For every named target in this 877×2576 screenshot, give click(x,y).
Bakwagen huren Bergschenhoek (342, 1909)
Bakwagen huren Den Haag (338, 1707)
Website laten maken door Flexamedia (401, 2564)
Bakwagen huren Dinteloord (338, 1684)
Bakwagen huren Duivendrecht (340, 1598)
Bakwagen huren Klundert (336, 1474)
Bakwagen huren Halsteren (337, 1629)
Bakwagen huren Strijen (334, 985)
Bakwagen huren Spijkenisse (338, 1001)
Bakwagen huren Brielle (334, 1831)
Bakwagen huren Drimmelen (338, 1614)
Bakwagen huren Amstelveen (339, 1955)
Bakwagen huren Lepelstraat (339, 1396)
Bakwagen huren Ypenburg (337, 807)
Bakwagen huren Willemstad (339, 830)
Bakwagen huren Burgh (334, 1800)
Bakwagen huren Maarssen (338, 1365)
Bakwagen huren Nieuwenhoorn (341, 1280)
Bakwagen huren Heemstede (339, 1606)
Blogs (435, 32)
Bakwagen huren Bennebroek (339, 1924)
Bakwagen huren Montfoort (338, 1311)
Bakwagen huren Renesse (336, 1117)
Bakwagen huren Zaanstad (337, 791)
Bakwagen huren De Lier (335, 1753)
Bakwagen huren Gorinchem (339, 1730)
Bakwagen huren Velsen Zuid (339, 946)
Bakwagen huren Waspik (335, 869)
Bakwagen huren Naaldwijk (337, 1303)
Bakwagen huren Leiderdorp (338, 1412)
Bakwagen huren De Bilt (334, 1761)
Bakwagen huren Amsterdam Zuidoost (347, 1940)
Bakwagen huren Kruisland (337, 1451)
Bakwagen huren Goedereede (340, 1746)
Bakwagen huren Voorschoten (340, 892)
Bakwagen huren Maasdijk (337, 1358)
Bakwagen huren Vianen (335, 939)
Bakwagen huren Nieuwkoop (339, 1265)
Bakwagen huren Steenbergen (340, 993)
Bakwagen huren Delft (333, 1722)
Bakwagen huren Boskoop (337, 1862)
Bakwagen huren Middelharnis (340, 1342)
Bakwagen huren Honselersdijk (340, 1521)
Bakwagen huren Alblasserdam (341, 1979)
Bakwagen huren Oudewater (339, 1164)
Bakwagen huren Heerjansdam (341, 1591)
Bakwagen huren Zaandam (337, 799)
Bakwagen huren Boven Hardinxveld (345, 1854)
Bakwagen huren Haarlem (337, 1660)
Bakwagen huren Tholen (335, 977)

-------

> [Problem statement] Beginning with the line that contains "Bakwagen huren Voorschoten (340, 892)", output each line of the listing above through the last one, exactly and with nothing added.

> [Task response]
Bakwagen huren Voorschoten (340, 892)
Bakwagen huren Maasdijk (337, 1358)
Bakwagen huren Vianen (335, 939)
Bakwagen huren Nieuwkoop (339, 1265)
Bakwagen huren Steenbergen (340, 993)
Bakwagen huren Delft (333, 1722)
Bakwagen huren Boskoop (337, 1862)
Bakwagen huren Middelharnis (340, 1342)
Bakwagen huren Honselersdijk (340, 1521)
Bakwagen huren Alblasserdam (341, 1979)
Bakwagen huren Oudewater (339, 1164)
Bakwagen huren Heerjansdam (341, 1591)
Bakwagen huren Zaandam (337, 799)
Bakwagen huren Boven Hardinxveld (345, 1854)
Bakwagen huren Haarlem (337, 1660)
Bakwagen huren Tholen (335, 977)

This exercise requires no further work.